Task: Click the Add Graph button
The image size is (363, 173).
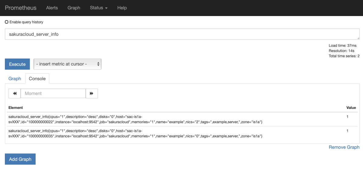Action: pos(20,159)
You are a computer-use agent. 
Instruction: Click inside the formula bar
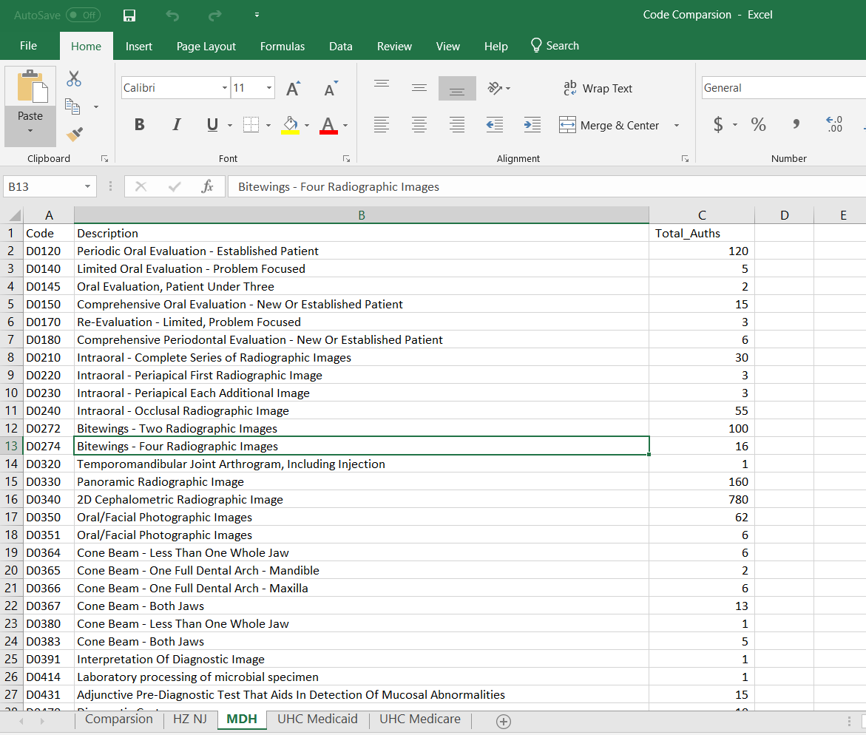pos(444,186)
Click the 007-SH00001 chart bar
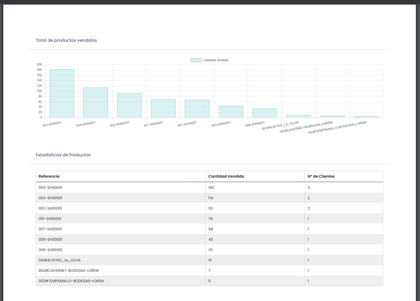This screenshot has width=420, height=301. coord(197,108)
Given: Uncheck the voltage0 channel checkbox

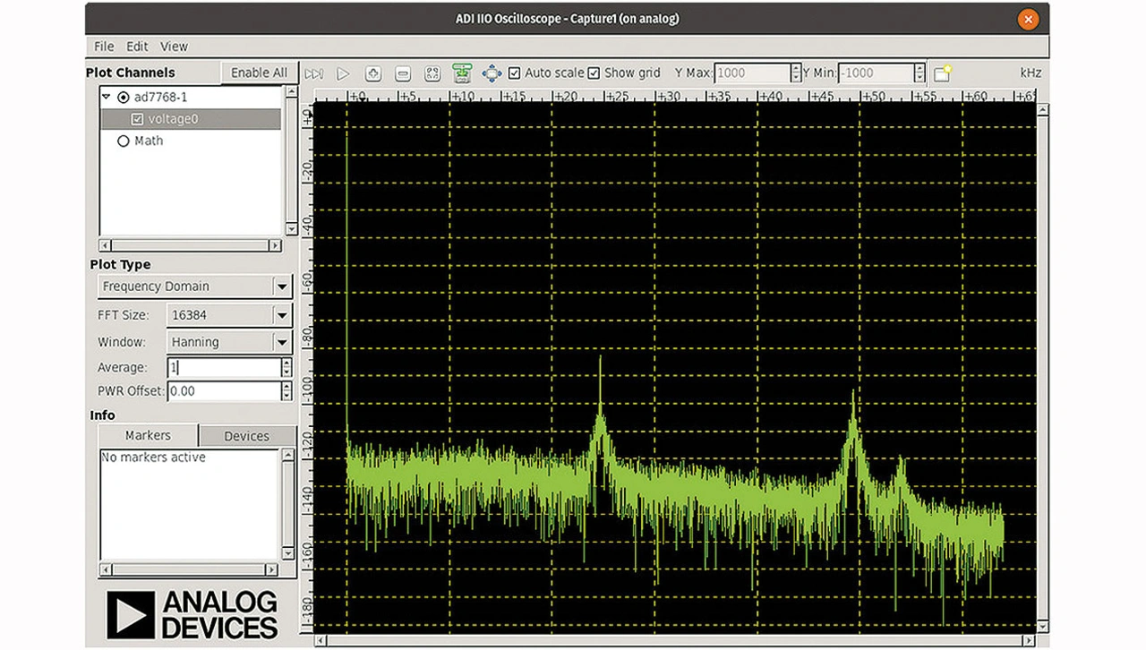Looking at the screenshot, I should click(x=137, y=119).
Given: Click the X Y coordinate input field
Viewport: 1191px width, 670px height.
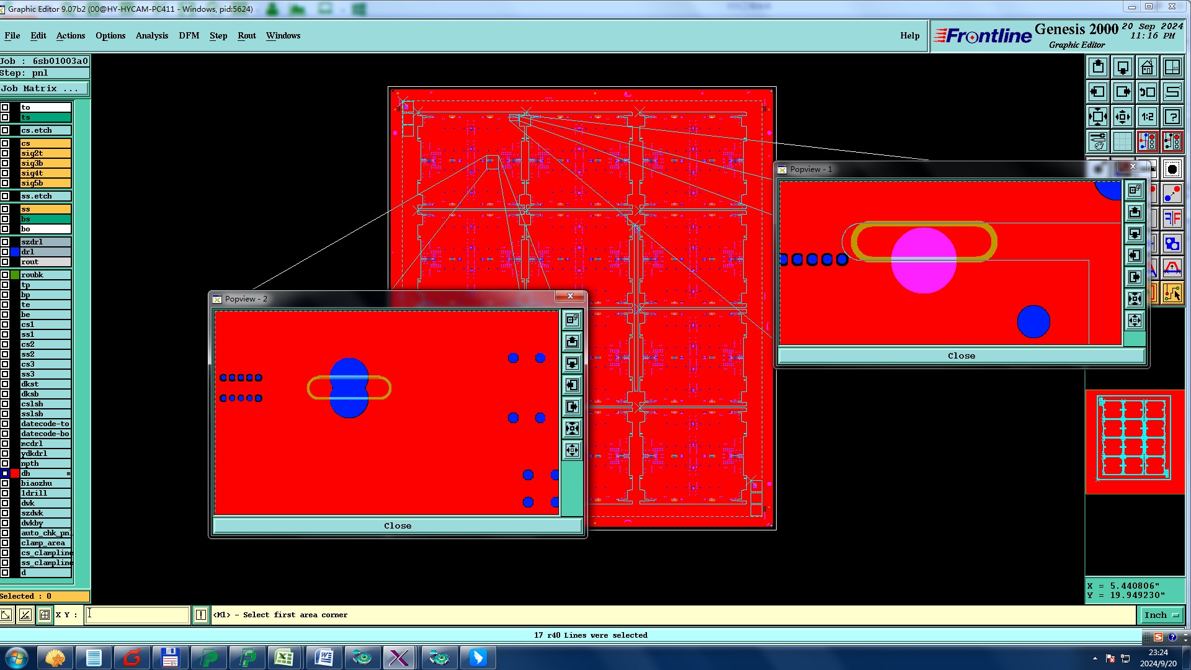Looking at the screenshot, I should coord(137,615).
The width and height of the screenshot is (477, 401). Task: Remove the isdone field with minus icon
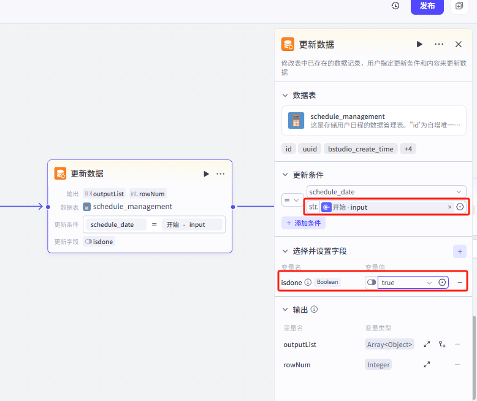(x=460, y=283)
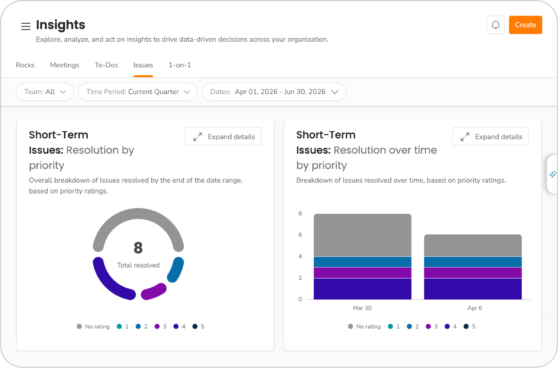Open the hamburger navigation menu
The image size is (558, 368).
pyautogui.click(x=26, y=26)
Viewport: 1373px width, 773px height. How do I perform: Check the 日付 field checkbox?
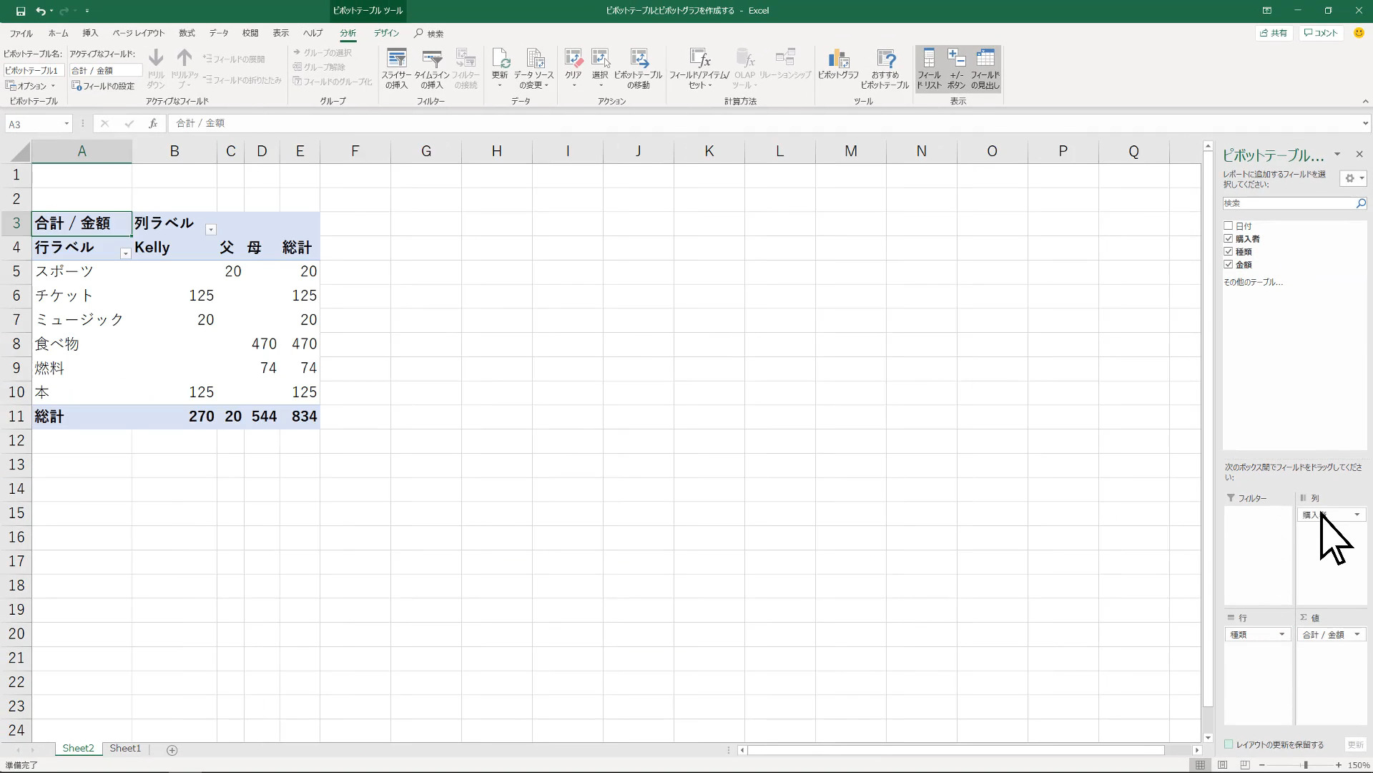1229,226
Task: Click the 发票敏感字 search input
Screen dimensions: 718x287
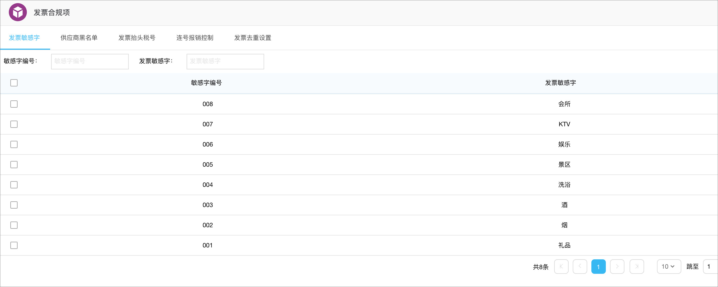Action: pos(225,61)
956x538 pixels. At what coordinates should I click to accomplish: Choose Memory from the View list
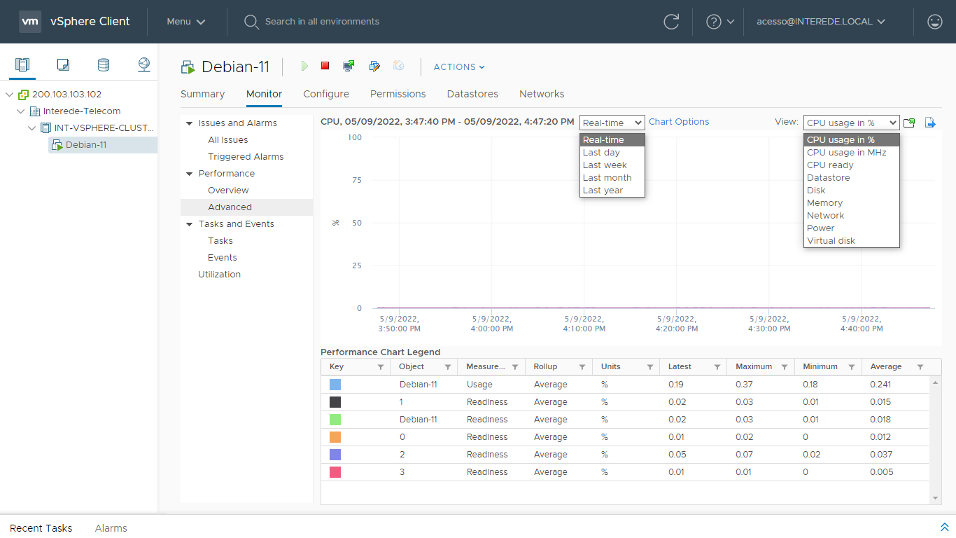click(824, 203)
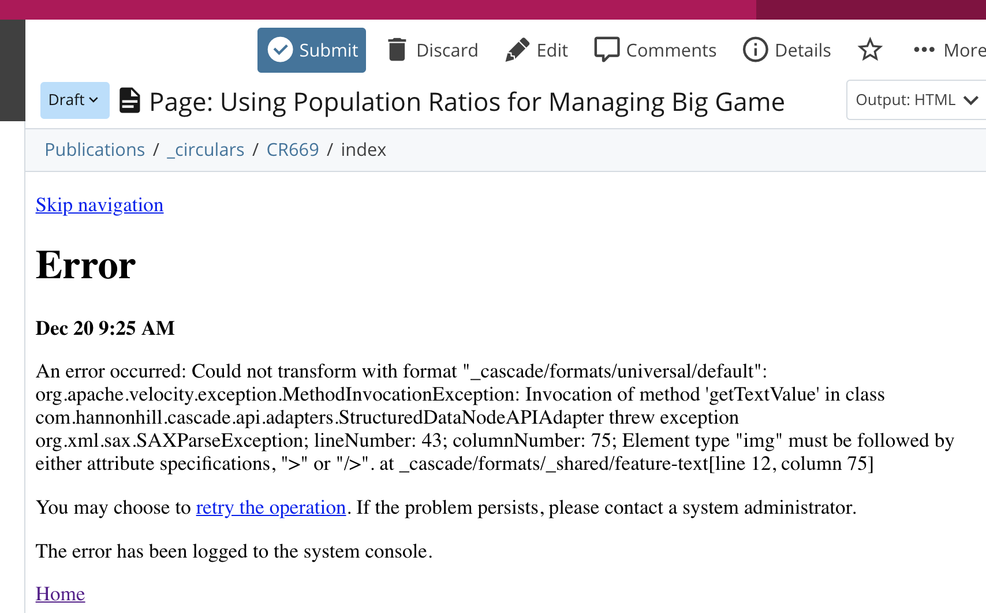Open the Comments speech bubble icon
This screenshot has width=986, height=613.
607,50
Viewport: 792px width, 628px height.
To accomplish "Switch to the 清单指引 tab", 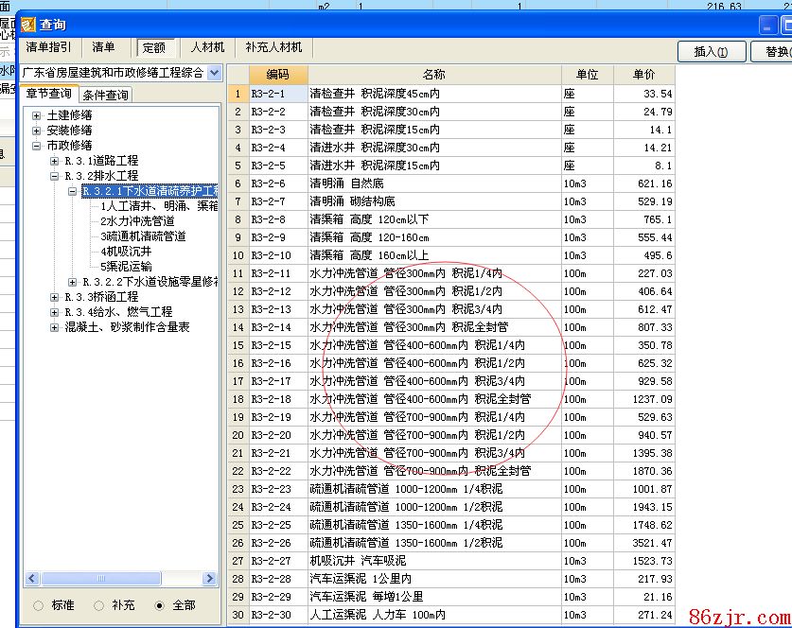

AIM OF THE EXERCISE:
Reproduce verbatim every line of the items from the one containing "The width and" through the end of the items, both ends included. Omit the pictures.

TASK RESULT:
The width and height of the screenshot is (477, 401). Task: Remove the isdone field with minus icon
(x=460, y=283)
Open the hamburger navigation menu
The image size is (558, 368).
pyautogui.click(x=26, y=26)
Viewport: 1373px width, 773px height. How do I perform: Check the 日付 field checkbox?
1229,226
Task: Click the 发票敏感字 search input
Screen dimensions: 718x287
Action: pos(225,61)
956x538 pixels. At what coordinates should I click to accomplish: Choose Memory from the View list
click(824, 203)
Open the Comments speech bubble icon
This screenshot has width=986, height=613.
607,50
Viewport: 792px width, 628px height.
To accomplish "Switch to the 清单指引 tab", 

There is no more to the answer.